Cela fait longtemps que les autorités iraniennes appliquent la peine de mort à des personnes déclarées coupables d’infractions en relation avec les stupéfiants. Si le nombre des exécutions en rapport avec ce type d’infractions a fortement diminué ces dernières années, après la réforme de 2017 sur la législation relative aux stupéfiants, il reste possible d’être condamné à mort pour certaines infractions non violentes en relation avec les stupéfiants, selon la quantité et le type des drogues saisies. De nombreux hauts responsables iraniens ont publiquement reconnu que les politiques punitives menées pendant des décennies et l'usage endémique de la peine de mort n'avaient pas remédié au fléau de l’addiction et du trafic de drogue dans le pays. Ils ont également admis que les infractions à la législation sur les stupéfiants sont souvent liées à d'autres problèmes sociaux comme la pauvreté et le chômage.
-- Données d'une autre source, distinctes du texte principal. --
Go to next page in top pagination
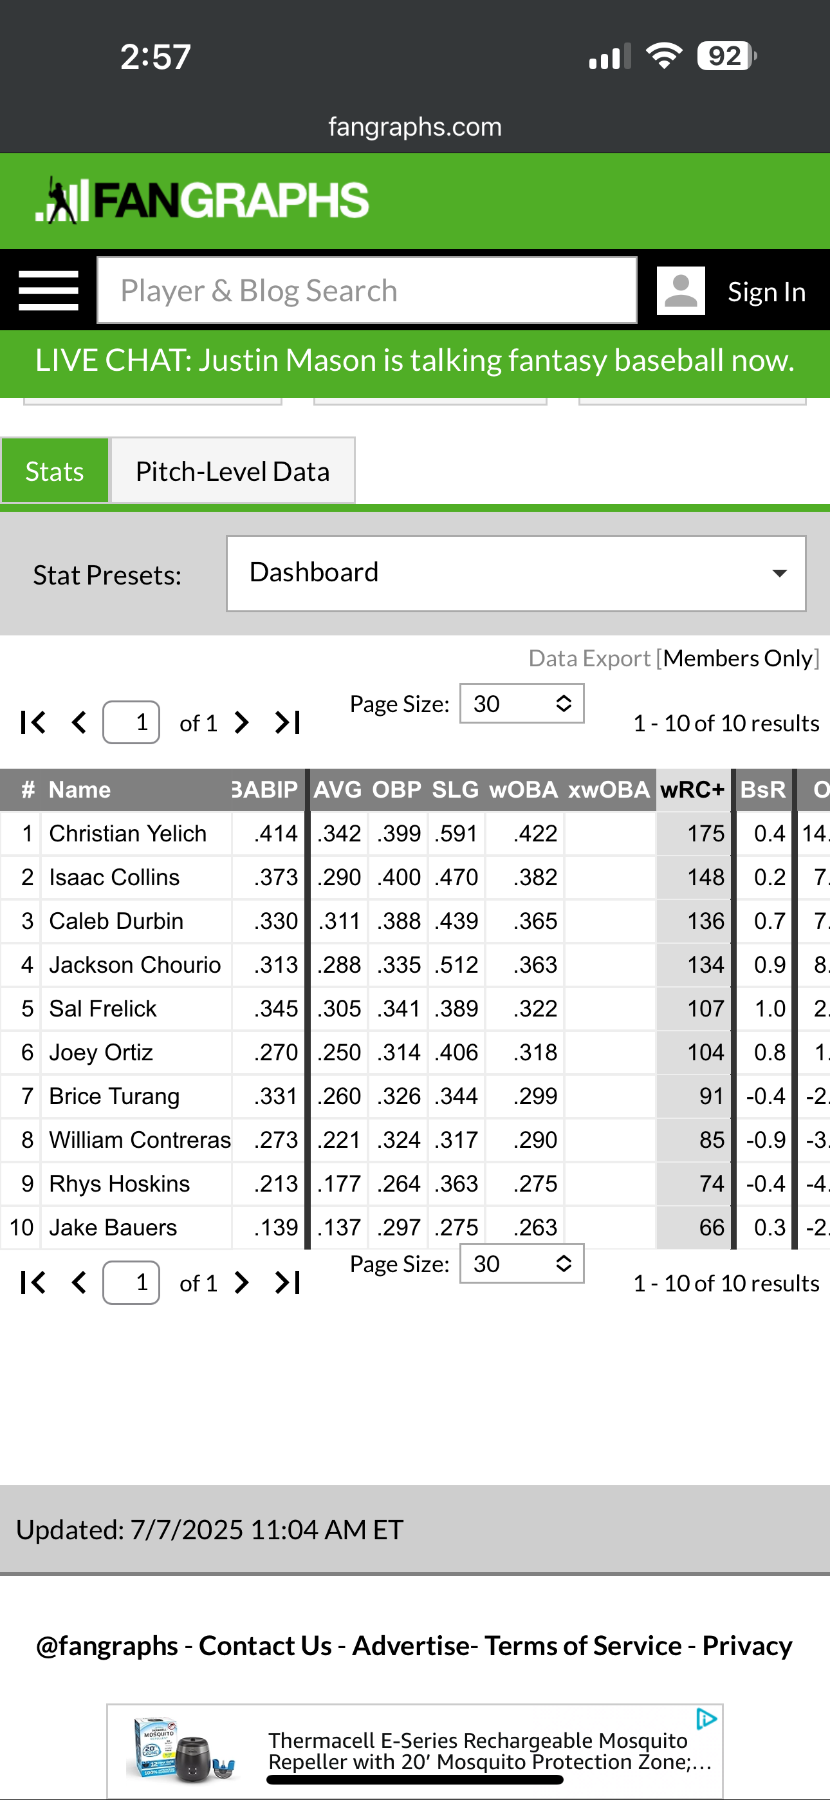This screenshot has height=1800, width=830. (x=242, y=723)
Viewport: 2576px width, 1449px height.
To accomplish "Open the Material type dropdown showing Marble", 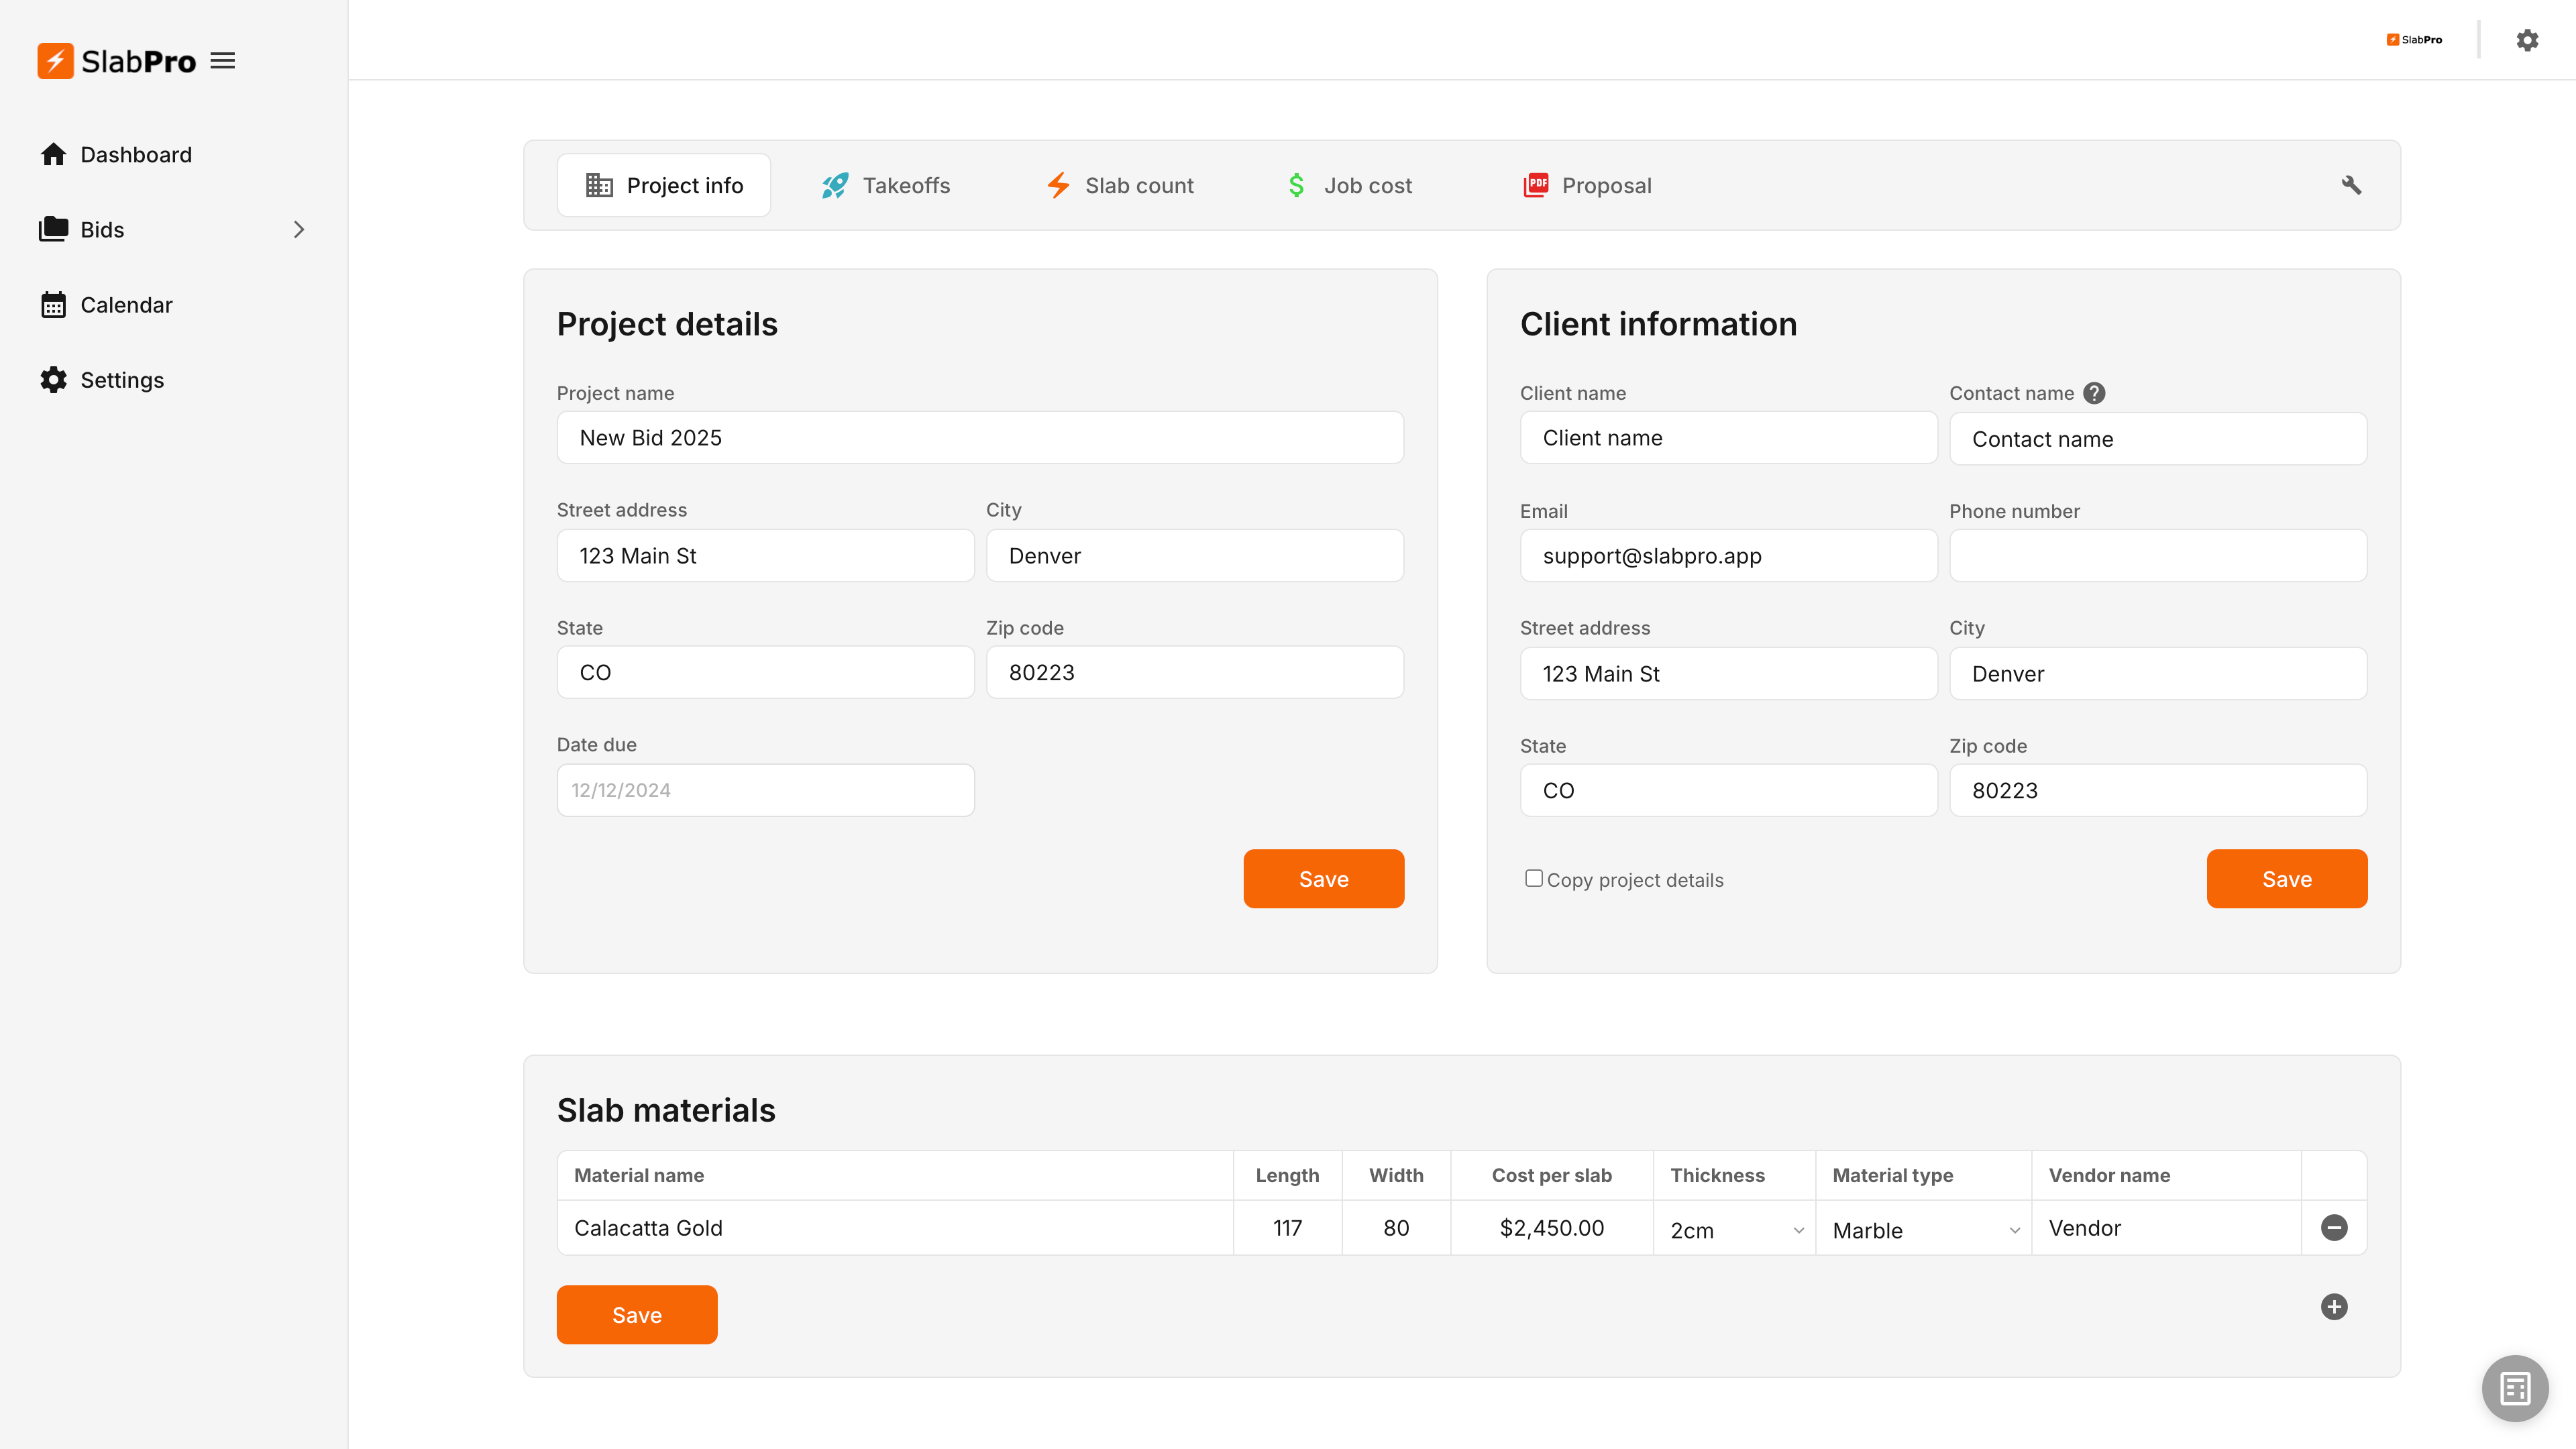I will point(1924,1229).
Dans son rapport de janvier 2021 au Conseil des droits de l'homme des Nations unies, le rapporteur spécial sur la situation des droits de l’homme en République islamique d’Iran a déclaré qu’il restait « profondément préoccupé par le nombre élevé de peines de mort prononcées et mises à exécution en République islamique d’Iran, notamment pour des actes qui ne relèvent pas de la catégorie des "crimes les plus graves" et à l’issue de procès inéquitables. Le Comité des droits de l’homme a toujours interprété l’expression "les crimes les plus graves" de façon à englober l’homicide intentionnel. » Amnistie Internationale a recueilli des informations sur de nombreux cas d’exécutions de prisonniers par les autorités iraniennes, notamment des détenus issus des minorités ethniques, à l’issue de procès manifestement iniques et pour des infractions qui ne devraient pas être passibles de la peine de mort en vertu du droit international.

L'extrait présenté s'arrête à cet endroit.